About $45 million in additional funding per year could allow the DSN team to bolster the network's infrastructure and hire more staff to provide 24-hour support at all three stations, according to Dodd. Some older antennas could also be brought back into service to meet the increasing demand, she said.
“If we want to get DSN back to a reliable future, we need to recover from these years of decline," Dodd said. She added that astronauts could be endangered if the DSN goes offline during an Artemis mission to the Moon.
After making these proposals to NASA leadership, "the number coming back is zero," Dodd said. "I think we could definitely use some advocacy within the agency."
This view of the Earth and the Moon was captured by a camera on NASA's Orion spacecraft on
the Artemis I mission and was then transmitted to the Deep Space Network.
NASA
The NASA inspector general recommended the agency explore more efficient options for scheduling time on the Deep Space Network, such as maintaining a list of priority missions that is widely accessible.
“During Artemis (missions), the simple priorities are Artemis, and then James Webb, and maybe then the CubeSats, something like that," Dodd said. "But you also have to factor in the maintenance.

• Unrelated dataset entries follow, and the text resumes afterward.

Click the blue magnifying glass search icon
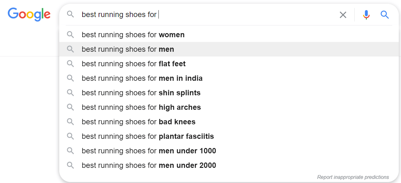The height and width of the screenshot is (183, 401). point(385,15)
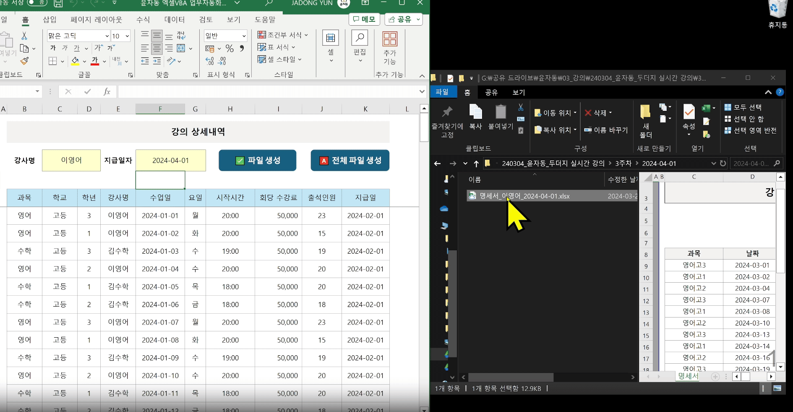This screenshot has width=793, height=412.
Task: Switch to the 데이터 ribbon tab
Action: pyautogui.click(x=175, y=20)
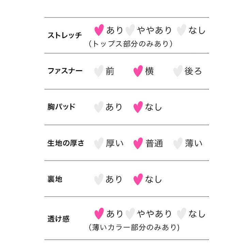Select the gray heart for 裏地 あり
Viewport: 252px width, 252px height.
99,179
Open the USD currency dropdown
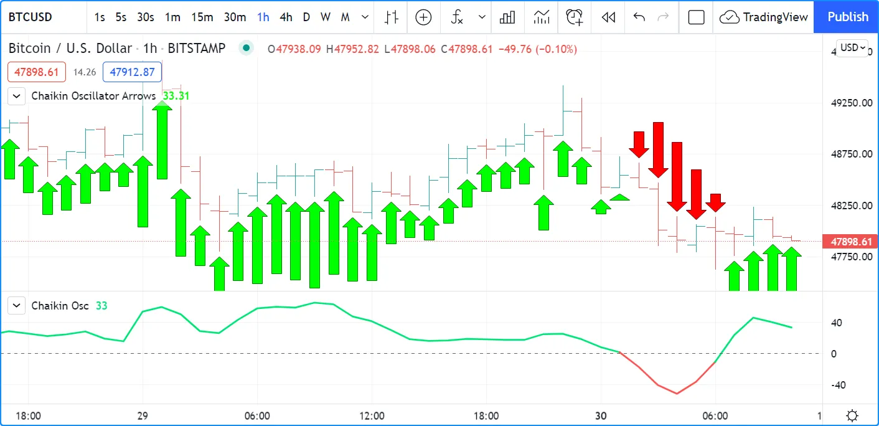The width and height of the screenshot is (879, 426). [x=852, y=47]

The DSN maintenance has to be a priority.”
NASA is in the early stages of planning a new network of communications stations around the world dedicated to lunar missions, which often don't require the largest antennas on the DSN. These new antennas won't be operational until 2027 and won't solve the whole problem facing the Deep Space Network, which will still support Artemis missions, NASA's inspector general said.
One longer-term solution may be laser communications, which would not use the DSN at all. NASA will launch a laser communications package with the Psyche asteroid mission in October to demonstrate long-range optical data transmissions from the asteroid belt.

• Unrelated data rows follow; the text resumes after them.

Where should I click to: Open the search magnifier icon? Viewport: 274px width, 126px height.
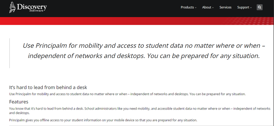point(259,7)
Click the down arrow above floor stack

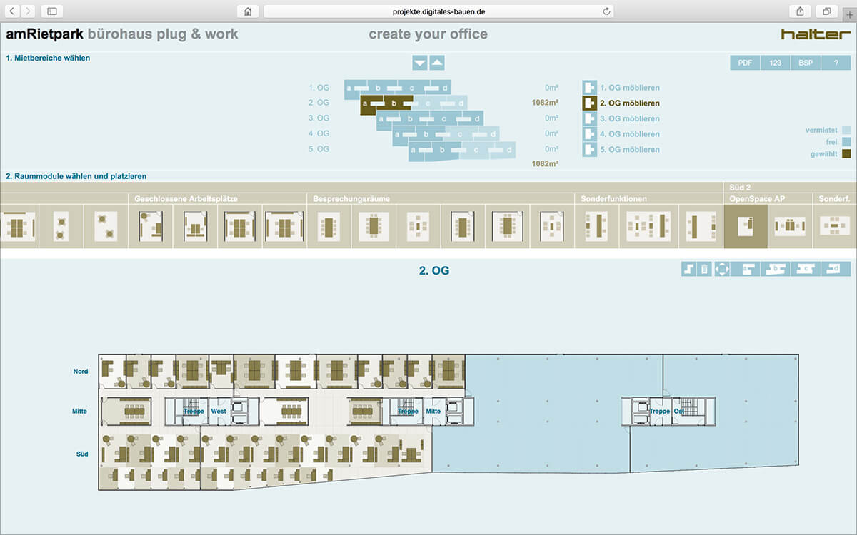420,63
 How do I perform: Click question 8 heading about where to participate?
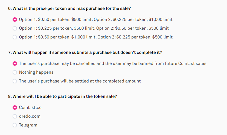[65, 97]
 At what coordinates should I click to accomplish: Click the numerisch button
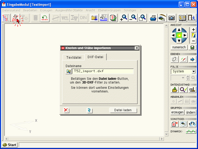179,47
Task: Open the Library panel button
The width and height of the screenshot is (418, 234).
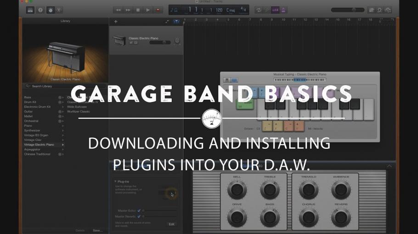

The space agency also plans to purchase data relay services from commercial satellites that companies plan to deploy around the Moon. These relay satellites will be particularly useful for missions to the south pole and far side of the Moon, where direct-to-Earth data links are partially or completely blocked.

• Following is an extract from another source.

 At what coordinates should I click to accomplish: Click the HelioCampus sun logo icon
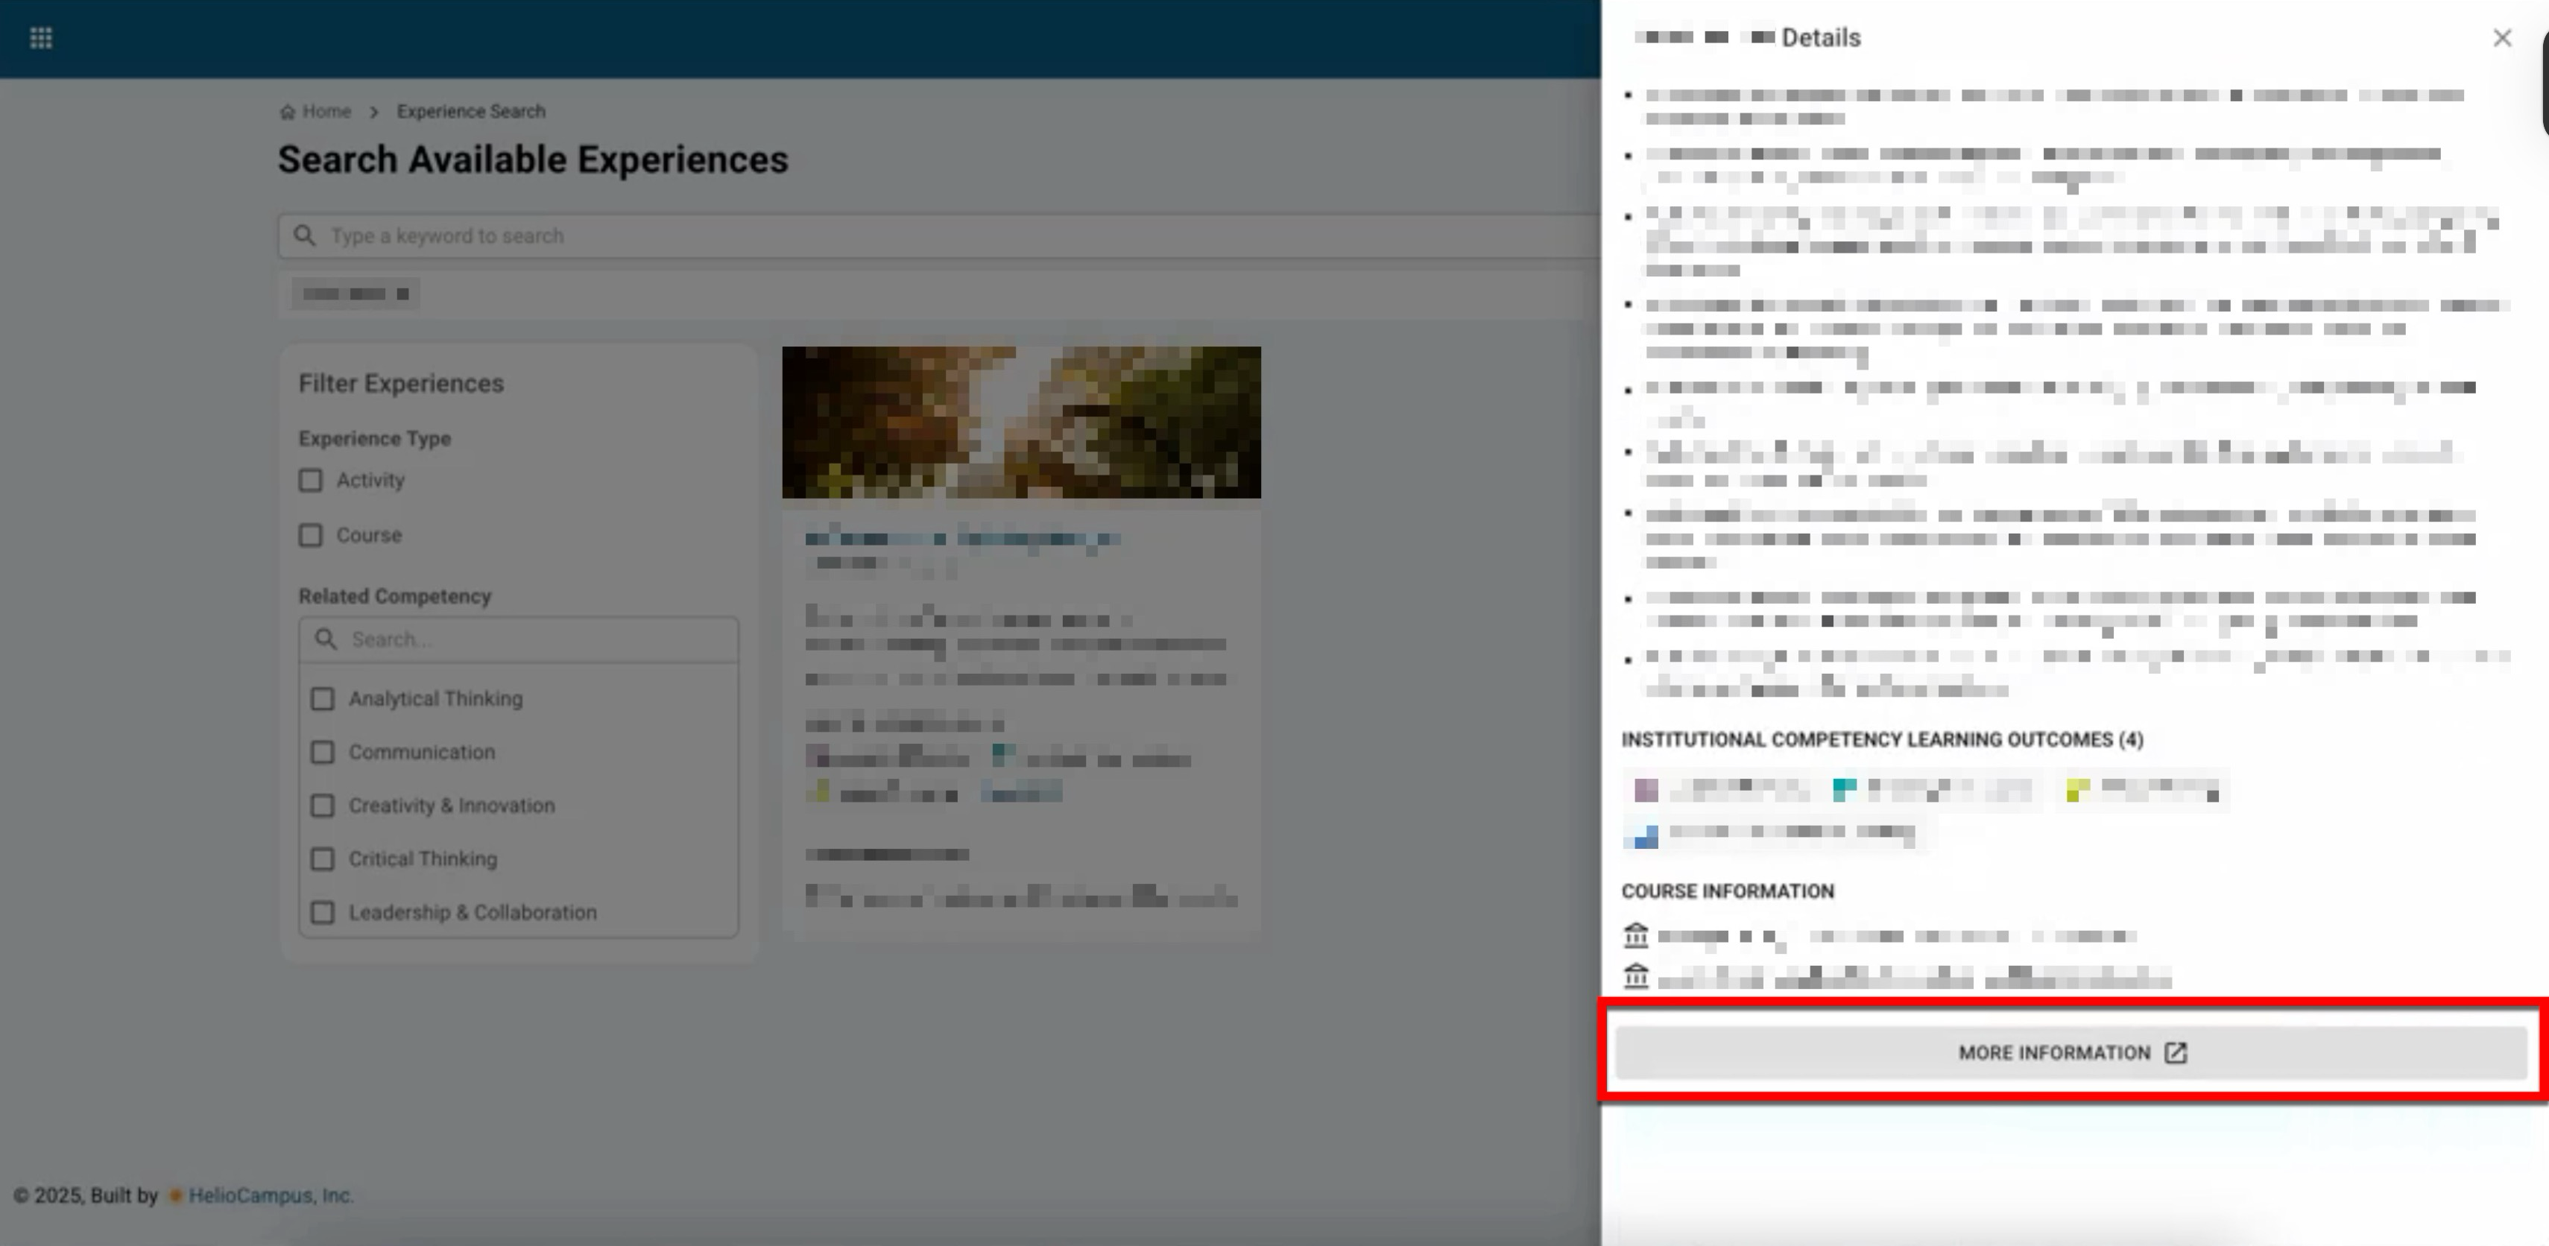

NASA relies on commercial ground stations for more than half of its ground station support for the agency's satellites in low-Earth orbit. NASA last year selected SpaceX, Amazon, Viasat, Telecast, SES, and Inmarsat to begin developing commercial capabilities to replace the government-owned Tracking and Data Relay Satellite network, which is used for near-continuous connectivity with the International Space Station and other satellites closer to Earth.
But NASA says there's no commercial alternative to the DSN's largest antennas.
"One thing about the Deep Space Network is it’s not like what exists in the commercial market," Baldwin said. "Often there’s confusion about what the industry is able to do versus what the DSN can support. What DSN does is very unique, and (there's) not an easy analogy to what’s available in the commercial market.”